Stored items:
"""

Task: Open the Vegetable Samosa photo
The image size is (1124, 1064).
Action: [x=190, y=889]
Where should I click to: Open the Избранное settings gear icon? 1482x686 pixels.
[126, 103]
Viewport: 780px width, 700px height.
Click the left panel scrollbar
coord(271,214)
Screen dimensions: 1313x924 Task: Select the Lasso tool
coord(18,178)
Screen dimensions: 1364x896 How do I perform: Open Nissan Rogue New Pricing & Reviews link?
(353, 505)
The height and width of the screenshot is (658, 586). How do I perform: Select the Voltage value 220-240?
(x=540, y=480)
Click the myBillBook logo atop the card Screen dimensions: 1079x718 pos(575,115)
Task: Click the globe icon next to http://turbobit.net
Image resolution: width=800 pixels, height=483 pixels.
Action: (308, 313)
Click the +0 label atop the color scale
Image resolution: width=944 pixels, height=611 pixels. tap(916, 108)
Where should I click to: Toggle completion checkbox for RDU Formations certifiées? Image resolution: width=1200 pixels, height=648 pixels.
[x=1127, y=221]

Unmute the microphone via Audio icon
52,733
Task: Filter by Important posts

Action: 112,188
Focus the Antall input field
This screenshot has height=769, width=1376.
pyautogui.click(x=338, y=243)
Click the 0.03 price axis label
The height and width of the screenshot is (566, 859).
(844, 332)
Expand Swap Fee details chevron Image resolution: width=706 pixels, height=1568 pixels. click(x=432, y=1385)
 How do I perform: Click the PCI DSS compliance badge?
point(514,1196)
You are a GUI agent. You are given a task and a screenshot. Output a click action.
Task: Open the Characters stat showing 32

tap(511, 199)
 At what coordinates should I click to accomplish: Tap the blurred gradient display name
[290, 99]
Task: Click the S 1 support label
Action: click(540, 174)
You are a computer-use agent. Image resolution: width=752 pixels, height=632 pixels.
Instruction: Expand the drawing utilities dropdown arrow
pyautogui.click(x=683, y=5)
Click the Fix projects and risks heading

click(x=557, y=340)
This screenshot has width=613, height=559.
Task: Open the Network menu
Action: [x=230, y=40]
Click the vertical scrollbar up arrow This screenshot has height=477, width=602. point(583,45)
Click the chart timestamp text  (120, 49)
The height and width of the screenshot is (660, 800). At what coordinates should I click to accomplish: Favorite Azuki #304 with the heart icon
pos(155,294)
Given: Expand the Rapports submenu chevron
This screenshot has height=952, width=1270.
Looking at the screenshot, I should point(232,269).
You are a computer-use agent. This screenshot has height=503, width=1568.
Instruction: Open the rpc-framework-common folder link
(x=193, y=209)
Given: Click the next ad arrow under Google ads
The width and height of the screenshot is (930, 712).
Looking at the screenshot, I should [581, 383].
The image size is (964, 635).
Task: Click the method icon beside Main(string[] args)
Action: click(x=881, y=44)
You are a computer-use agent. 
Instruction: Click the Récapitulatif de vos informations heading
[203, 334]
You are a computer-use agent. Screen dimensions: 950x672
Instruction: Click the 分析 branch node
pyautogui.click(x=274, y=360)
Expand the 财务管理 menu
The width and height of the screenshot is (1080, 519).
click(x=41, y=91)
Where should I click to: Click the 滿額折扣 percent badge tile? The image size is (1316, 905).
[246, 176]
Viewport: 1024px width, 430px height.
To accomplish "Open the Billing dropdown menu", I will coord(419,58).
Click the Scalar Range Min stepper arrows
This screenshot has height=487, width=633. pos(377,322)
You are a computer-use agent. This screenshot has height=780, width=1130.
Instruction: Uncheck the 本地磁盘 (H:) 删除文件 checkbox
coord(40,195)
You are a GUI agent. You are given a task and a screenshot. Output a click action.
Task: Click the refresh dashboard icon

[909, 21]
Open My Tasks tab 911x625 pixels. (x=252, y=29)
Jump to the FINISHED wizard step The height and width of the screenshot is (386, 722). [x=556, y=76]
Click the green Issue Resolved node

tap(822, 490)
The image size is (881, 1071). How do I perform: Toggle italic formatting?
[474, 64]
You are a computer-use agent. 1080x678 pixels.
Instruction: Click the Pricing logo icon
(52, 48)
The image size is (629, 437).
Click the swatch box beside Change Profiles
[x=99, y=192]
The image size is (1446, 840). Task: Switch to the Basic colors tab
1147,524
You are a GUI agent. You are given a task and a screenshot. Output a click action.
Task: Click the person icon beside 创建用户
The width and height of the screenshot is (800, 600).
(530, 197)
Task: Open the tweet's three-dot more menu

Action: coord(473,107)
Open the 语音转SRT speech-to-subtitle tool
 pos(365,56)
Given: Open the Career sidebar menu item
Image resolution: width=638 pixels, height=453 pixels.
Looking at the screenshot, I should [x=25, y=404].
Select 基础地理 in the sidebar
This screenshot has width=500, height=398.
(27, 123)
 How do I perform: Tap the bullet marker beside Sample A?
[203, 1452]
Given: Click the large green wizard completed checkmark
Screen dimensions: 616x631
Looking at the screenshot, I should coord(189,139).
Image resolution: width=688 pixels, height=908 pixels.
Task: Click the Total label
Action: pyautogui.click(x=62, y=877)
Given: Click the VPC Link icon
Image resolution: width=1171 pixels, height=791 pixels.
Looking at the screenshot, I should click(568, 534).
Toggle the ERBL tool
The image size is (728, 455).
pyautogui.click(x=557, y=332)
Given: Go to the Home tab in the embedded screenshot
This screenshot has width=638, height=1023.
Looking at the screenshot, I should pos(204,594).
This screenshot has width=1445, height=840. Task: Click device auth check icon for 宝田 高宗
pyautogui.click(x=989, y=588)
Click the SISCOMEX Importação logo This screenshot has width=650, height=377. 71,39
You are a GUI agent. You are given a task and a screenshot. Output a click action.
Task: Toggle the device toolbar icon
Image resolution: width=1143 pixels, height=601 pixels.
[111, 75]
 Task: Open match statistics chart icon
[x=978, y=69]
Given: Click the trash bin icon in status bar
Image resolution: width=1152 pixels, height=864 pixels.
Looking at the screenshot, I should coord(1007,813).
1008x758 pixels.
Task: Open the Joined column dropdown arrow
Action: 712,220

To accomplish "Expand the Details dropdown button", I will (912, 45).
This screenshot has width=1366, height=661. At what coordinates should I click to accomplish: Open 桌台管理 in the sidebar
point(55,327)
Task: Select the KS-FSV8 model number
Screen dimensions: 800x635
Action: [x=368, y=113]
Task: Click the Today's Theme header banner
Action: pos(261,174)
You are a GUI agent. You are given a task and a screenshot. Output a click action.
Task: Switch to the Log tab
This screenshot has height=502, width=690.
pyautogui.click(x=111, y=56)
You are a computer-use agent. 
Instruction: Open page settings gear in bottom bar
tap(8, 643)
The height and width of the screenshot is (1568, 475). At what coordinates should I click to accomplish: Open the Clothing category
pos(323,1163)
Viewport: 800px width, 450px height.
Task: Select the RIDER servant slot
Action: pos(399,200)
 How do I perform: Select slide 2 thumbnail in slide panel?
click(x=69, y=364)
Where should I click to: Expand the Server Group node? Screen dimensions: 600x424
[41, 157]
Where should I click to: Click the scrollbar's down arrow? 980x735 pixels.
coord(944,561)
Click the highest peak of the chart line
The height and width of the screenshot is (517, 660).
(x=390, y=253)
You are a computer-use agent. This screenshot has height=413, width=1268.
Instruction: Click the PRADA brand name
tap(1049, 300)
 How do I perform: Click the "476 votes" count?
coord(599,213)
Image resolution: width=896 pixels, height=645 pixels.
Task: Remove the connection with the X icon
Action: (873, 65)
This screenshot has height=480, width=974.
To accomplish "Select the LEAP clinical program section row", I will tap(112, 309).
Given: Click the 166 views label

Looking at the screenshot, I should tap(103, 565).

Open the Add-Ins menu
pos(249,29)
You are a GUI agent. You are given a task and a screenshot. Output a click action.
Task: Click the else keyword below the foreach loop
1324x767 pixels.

"""

WORK INSTRUCTION: Check every line of the records above for the string "computer". Copy those that hold it.

ANSWER BELOW:
You are a computer-use agent. Image resolution: width=752 pixels, height=632 pixels.
You are a computer-use agent. This screenshot has height=503, width=1568.
You are a computer-use agent. 
You are a computer-use agent. Screen dimensions: 950x672
You are a computer-use agent. This screenshot has height=780, width=1130.
You are a computer-use agent. 1080x678 pixels.
You are a computer-use agent. 
You are a computer-use agent. This screenshot has height=413, width=1268.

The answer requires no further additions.